终于,面具后传来将军的声音,比之前更加低沉,也更加平板,仿佛所有的情绪都被那冰冷的青铜彻底过滤、冻结:
“父亲教诲,时刻在心。面具……”他顿了一下,雨水顺着鬼面獠牙的尖端滴落,声音在雨帘中显得异常清晰,“戴久了,便成了习惯。习惯……很好。” “很好”二字,说得毫无波澜,像在陈述一件与己无关的事实。
赵思绾眼中精光一闪,那抹玩味的笑意凝固在嘴角,随即又缓缓化开,变成一种更深沉、更难以捉摸的神情。他没有再追问“习惯”背后是什么,只是端起手边的玉杯,轻轻抿了一口早已冰凉的酒,辛辣冰冷的液体滑入喉咙。他的目光却依旧穿透雨幕,牢牢锁在那张隔绝了一切表情的青铜鬼面之上,仿佛要将它烙印进眼底。
雨水依旧无情地冲刷着广场,冲刷着冰冷的甲胄,冲刷着浓稠的血迹,也冲刷着那张沉默的鬼面。那面具之后,究竟隐藏着怎样的“习惯”?是彻底融入的冰冷,还是……一丝被强行压抑、连自己都要欺骗的本能悸动?唯有面具上流淌的水痕,无声地映照着这肃杀天地间,深不见底的幽暗。
良久,赵思绾的声音再次响起,打破了风雨的喧嚣,带着不容置疑的命令:
“将军,点一队精锐,即刻动身。”
青铜鬼面微微抬起,黑洞般的眼窝朝向高台。
“这次你要去的地方是华天关驿站,”赵思绾的声音不高,却清晰地盖过雨声,“找到一个小姑娘,她叫雀儿。”他似乎在脑海中勾勒着这个名字,语气带着一丝深思熟虑后的冷硬,“能把她带回来就带回来,带不回来——”他停顿了一下,指尖在冰冷的玉杯上轻轻一敲,“就杀掉。干净利落,不留痕迹。”
将军的身形在雨中纹丝不动,唯有雨水顺着重甲流淌得更急。一个小小的姑娘?竟值得父亲亲自下令,甚至不惜动用他这支最锋利的爪牙?疑惑如同细微的涟漪,在面具后的死寂心湖中荡开一丝微澜,但瞬间便被更深的冰冷覆盖。他不问缘由,父亲的意志便是铁律。
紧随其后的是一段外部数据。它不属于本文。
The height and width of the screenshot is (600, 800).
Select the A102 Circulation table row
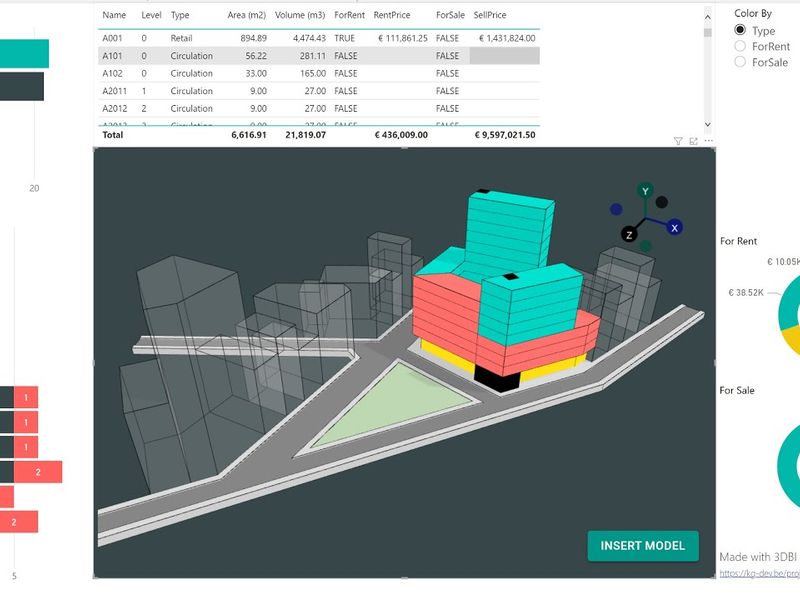point(300,73)
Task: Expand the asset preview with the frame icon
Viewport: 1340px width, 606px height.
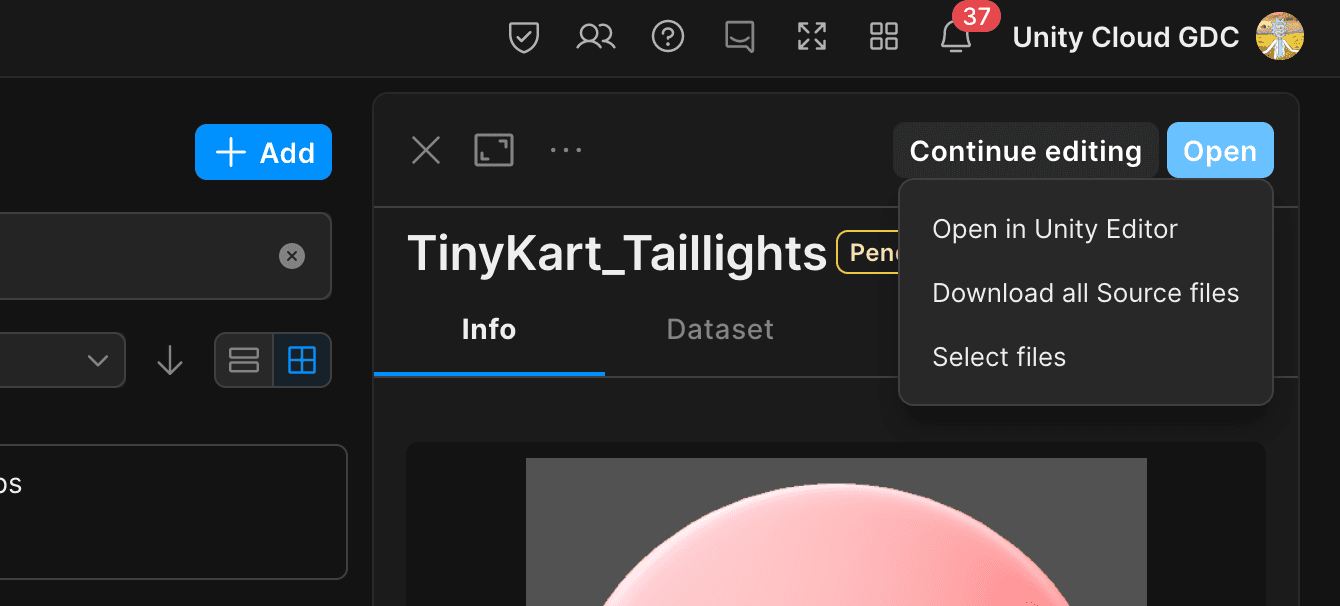Action: pyautogui.click(x=493, y=149)
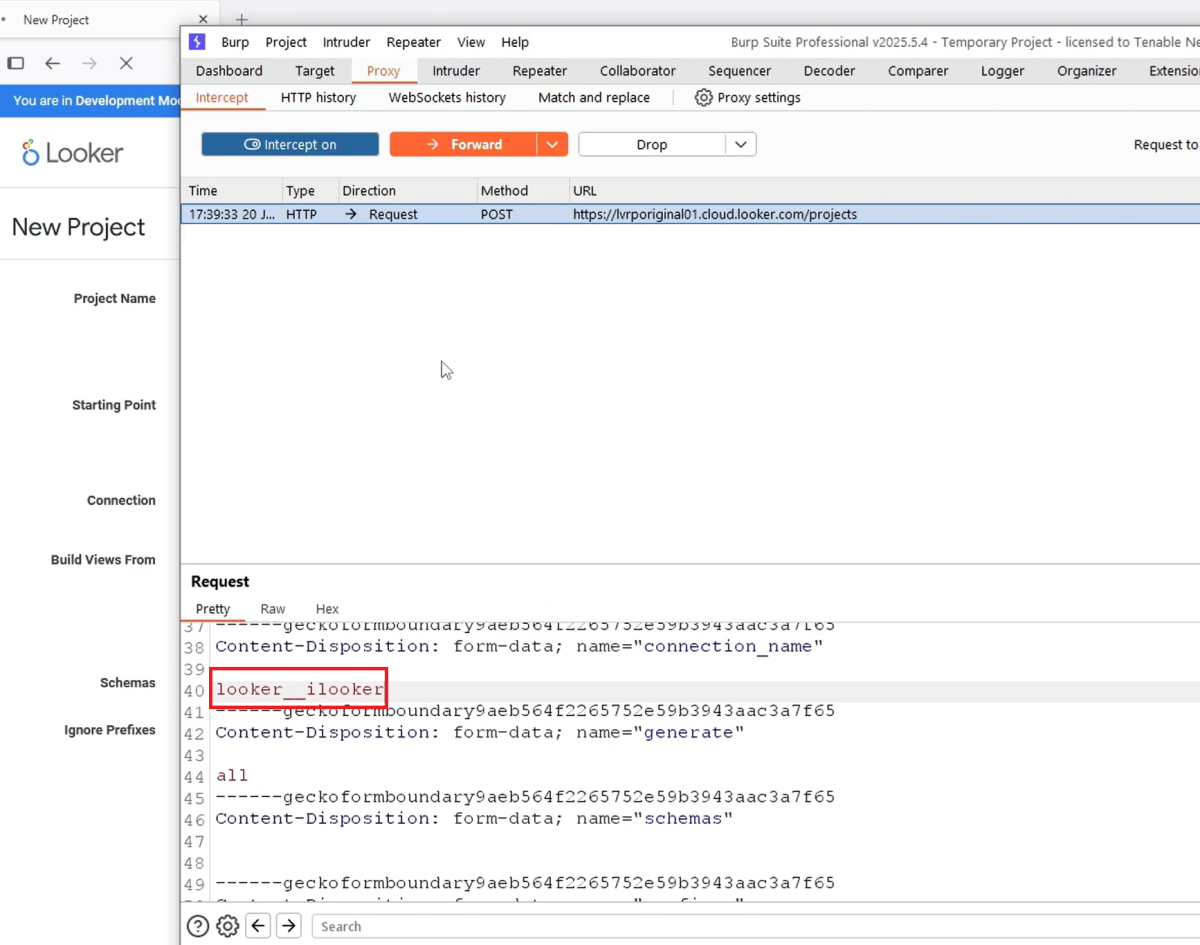1200x945 pixels.
Task: Click the forward arrow in the request editor
Action: (288, 926)

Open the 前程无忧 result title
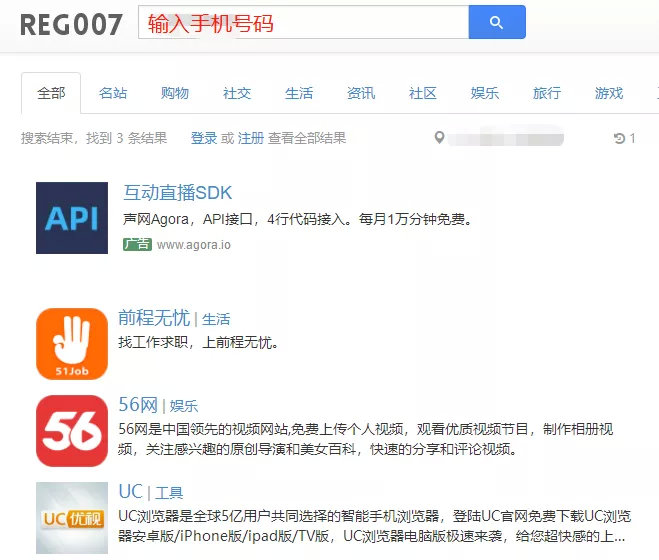(154, 318)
似乎捕捉到了儿子那一瞬的凝滞(尽管隔着面具什么也看不见),赵思绾低沉地笑了笑,那笑声在雨声中显得格外阴冷:“呵呵……好奇了?这个小姑娘,是禁军统领藏在乡下多年的心头肉。他自以为瞒天过海,殊不知天下没有不透风的墙。”他呷了一口冷酒,眼中闪烁着算计的精光,“活雀儿在手,便是撬开禁军统领嘴巴、让他乖乖听话的钥匙。若钥匙折了……”他做了个捏碎的手势,“也不能让它落到别的锁匠手里。禁军统领若因此发疯,咬上别人一口,对我们,亦是好事。”